- Entries shown -
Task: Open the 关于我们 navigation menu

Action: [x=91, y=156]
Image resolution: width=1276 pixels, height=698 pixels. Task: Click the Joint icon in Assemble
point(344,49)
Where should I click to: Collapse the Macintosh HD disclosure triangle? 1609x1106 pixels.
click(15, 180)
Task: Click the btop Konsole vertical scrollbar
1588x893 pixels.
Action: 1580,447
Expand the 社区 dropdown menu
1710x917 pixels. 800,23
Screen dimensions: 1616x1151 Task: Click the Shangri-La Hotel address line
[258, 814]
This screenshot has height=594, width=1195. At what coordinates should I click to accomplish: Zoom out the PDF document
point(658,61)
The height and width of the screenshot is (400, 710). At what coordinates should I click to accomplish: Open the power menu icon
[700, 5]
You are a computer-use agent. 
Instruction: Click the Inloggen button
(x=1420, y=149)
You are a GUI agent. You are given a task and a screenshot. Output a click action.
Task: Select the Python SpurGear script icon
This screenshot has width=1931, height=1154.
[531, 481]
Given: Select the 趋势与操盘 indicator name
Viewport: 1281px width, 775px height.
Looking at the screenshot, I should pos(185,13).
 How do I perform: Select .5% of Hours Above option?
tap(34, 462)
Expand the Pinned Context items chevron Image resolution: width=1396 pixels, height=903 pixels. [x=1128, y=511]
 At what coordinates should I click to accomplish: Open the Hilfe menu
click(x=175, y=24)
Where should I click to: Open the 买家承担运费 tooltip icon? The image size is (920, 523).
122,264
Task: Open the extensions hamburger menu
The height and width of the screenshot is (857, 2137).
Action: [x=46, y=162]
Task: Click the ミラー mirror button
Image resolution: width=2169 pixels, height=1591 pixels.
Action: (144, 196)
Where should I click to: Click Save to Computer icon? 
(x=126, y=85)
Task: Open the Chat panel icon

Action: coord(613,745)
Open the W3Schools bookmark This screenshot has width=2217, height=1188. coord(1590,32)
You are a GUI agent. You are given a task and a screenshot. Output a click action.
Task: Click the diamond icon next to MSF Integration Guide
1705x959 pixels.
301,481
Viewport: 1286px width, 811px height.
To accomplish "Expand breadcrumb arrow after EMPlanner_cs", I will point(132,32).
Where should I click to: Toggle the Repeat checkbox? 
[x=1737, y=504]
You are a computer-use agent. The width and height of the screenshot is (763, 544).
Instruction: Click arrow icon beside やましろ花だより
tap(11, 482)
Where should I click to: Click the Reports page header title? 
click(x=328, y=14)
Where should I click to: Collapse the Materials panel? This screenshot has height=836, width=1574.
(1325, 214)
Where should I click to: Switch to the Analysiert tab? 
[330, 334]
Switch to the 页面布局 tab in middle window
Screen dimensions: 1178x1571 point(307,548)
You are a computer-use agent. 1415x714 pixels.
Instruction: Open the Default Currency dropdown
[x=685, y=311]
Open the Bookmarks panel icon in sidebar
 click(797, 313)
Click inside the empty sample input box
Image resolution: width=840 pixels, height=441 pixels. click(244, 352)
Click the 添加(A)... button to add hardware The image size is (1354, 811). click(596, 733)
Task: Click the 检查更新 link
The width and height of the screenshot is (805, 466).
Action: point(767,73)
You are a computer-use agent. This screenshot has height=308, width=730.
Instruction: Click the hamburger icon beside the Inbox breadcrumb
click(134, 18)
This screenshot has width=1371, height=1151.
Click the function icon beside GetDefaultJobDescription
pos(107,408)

- Work required -
The full listing above should be restated word for word.

- Answer box -
Task: Open the 关于我们 navigation menu

Action: [x=91, y=156]
Image resolution: width=1276 pixels, height=698 pixels. Task: Click the Joint icon in Assemble
point(344,49)
Where should I click to: Collapse the Macintosh HD disclosure triangle? 1609x1106 pixels.
click(15, 180)
Task: Click the btop Konsole vertical scrollbar
1588x893 pixels.
Action: 1580,447
Expand the 社区 dropdown menu
1710x917 pixels. 800,23
Screen dimensions: 1616x1151 Task: Click the Shangri-La Hotel address line
[258, 814]
This screenshot has height=594, width=1195. At what coordinates should I click to accomplish: Zoom out the PDF document
point(658,61)
The height and width of the screenshot is (400, 710). At what coordinates should I click to accomplish: Open the power menu icon
[700, 5]
You are a computer-use agent. 
Instruction: Click the Inloggen button
(x=1420, y=149)
You are a GUI agent. You are given a task and a screenshot. Output a click action.
Task: Select the Python SpurGear script icon
This screenshot has width=1931, height=1154.
[531, 481]
Given: Select the 趋势与操盘 indicator name
Viewport: 1281px width, 775px height.
Looking at the screenshot, I should pos(185,13).
 How do I perform: Select .5% of Hours Above option?
tap(34, 462)
Expand the Pinned Context items chevron Image resolution: width=1396 pixels, height=903 pixels. [x=1128, y=511]
 At what coordinates should I click to accomplish: Open the Hilfe menu
click(x=175, y=24)
Where should I click to: Open the 买家承担运费 tooltip icon? The image size is (920, 523).
122,264
Task: Open the extensions hamburger menu
The height and width of the screenshot is (857, 2137).
Action: [x=46, y=162]
Task: Click the ミラー mirror button
Image resolution: width=2169 pixels, height=1591 pixels.
Action: (144, 196)
Where should I click to: Click Save to Computer icon? 
(x=126, y=85)
Task: Open the Chat panel icon

Action: coord(613,745)
Open the W3Schools bookmark This screenshot has width=2217, height=1188. coord(1590,32)
You are a GUI agent. You are given a task and a screenshot. Output a click action.
Task: Click the diamond icon next to MSF Integration Guide
1705x959 pixels.
301,481
Viewport: 1286px width, 811px height.
To accomplish "Expand breadcrumb arrow after EMPlanner_cs", I will point(132,32).
Where should I click to: Toggle the Repeat checkbox? 
[x=1737, y=504]
You are a computer-use agent. The width and height of the screenshot is (763, 544).
Instruction: Click arrow icon beside やましろ花だより
tap(11, 482)
Where should I click to: Click the Reports page header title? 
click(x=328, y=14)
Where should I click to: Collapse the Materials panel? This screenshot has height=836, width=1574.
(1325, 214)
Where should I click to: Switch to the Analysiert tab? 
[330, 334]
Switch to the 页面布局 tab in middle window
Screen dimensions: 1178x1571 point(307,548)
You are a computer-use agent. 1415x714 pixels.
Instruction: Open the Default Currency dropdown
[x=685, y=311]
Open the Bookmarks panel icon in sidebar
 click(797, 313)
Click inside the empty sample input box
Image resolution: width=840 pixels, height=441 pixels. click(244, 352)
Click the 添加(A)... button to add hardware The image size is (1354, 811). click(596, 733)
Task: Click the 检查更新 link
The width and height of the screenshot is (805, 466).
Action: point(767,73)
You are a computer-use agent. This screenshot has height=308, width=730.
Instruction: Click the hamburger icon beside the Inbox breadcrumb
click(134, 18)
This screenshot has width=1371, height=1151.
Click the function icon beside GetDefaultJobDescription
pos(107,408)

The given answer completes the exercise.